■ Provided records:
-*-
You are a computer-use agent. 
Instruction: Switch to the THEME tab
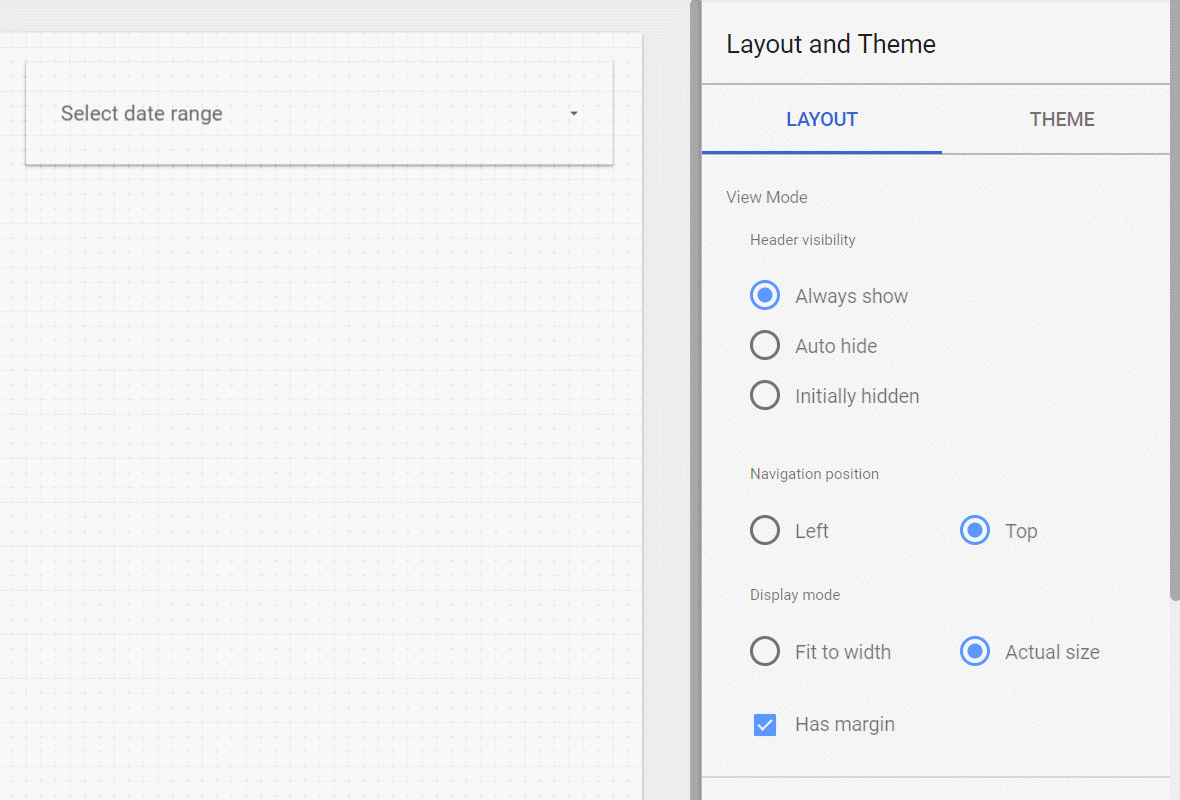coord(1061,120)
-*-
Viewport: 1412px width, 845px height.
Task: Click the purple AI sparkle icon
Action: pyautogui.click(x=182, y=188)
-*-
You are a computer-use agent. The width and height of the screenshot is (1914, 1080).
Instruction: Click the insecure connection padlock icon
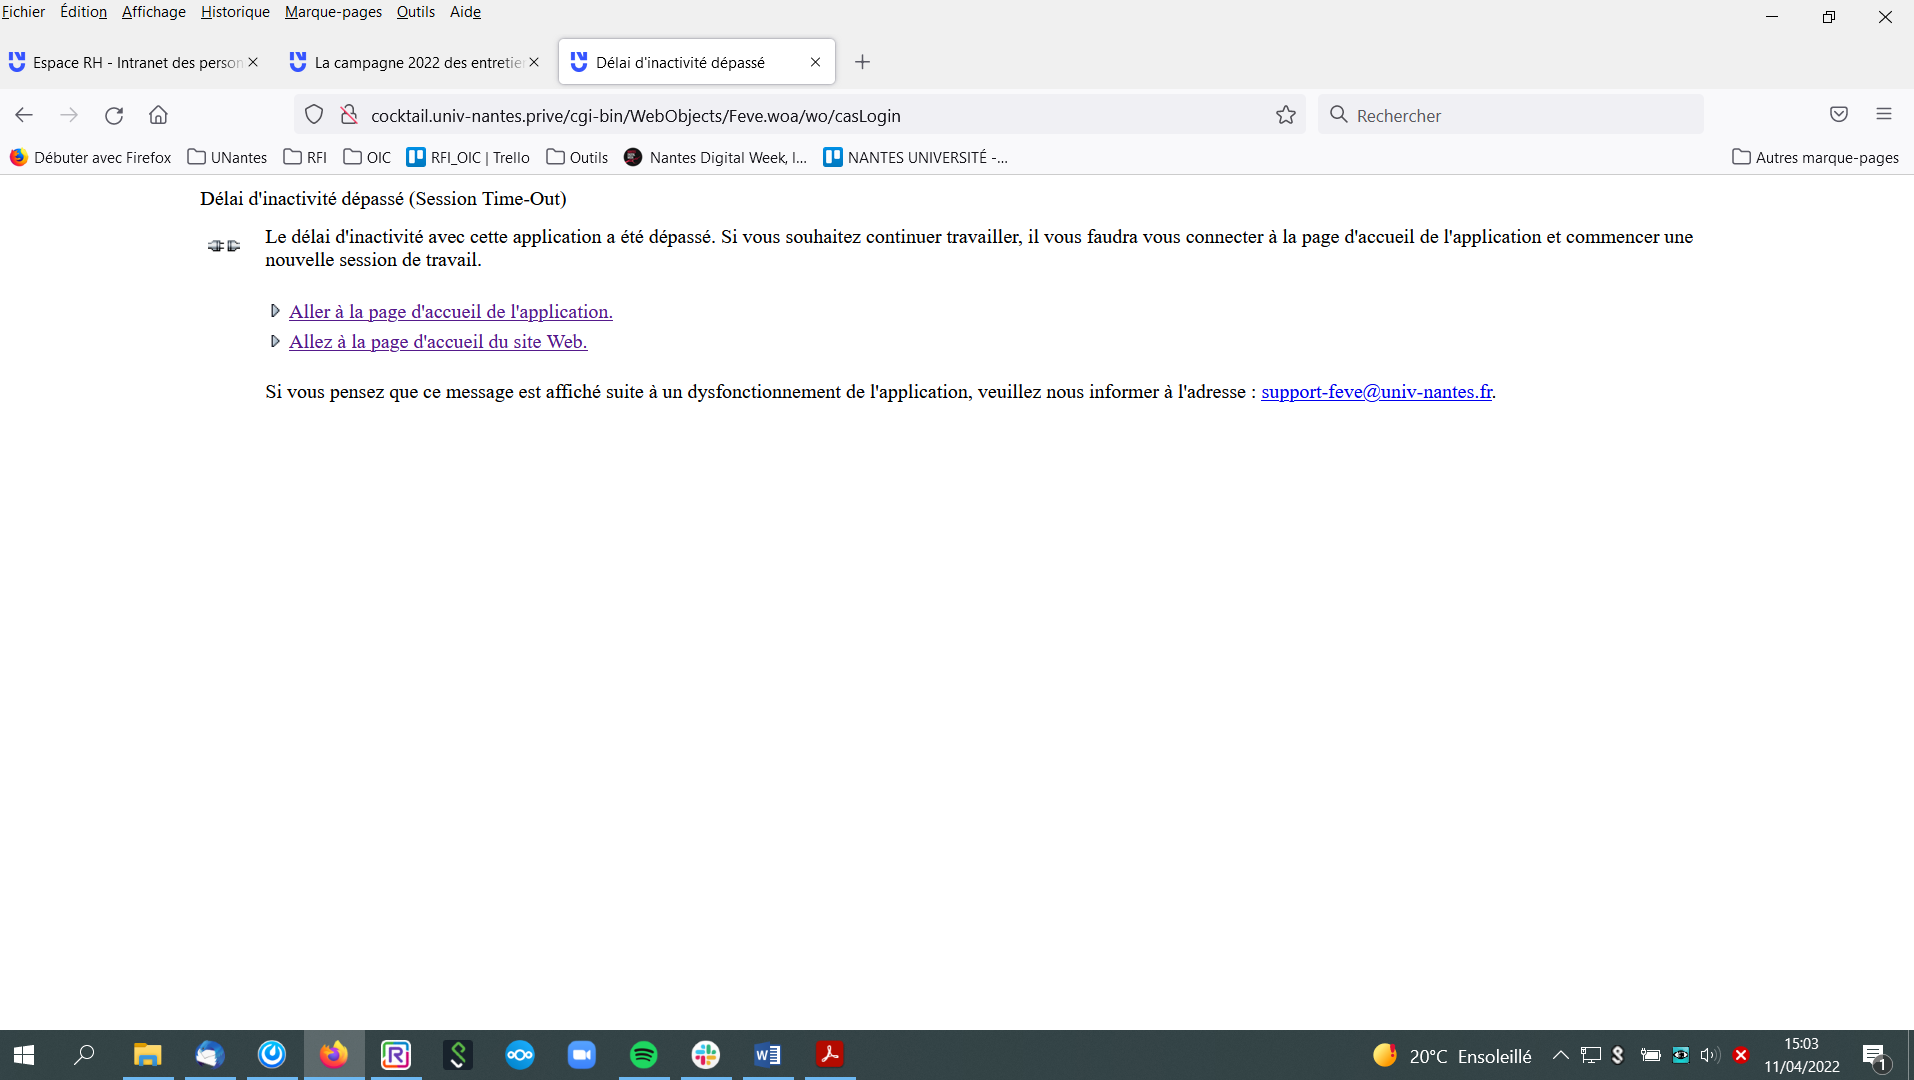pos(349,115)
-*-
■ Task statement:
Show each line from the rows above that contains the word "height".

■ Output for this task:
Viewport: 1412px width, 845px height.
You are a computer-use agent. The width and height of the screenshot is (1914, 1080).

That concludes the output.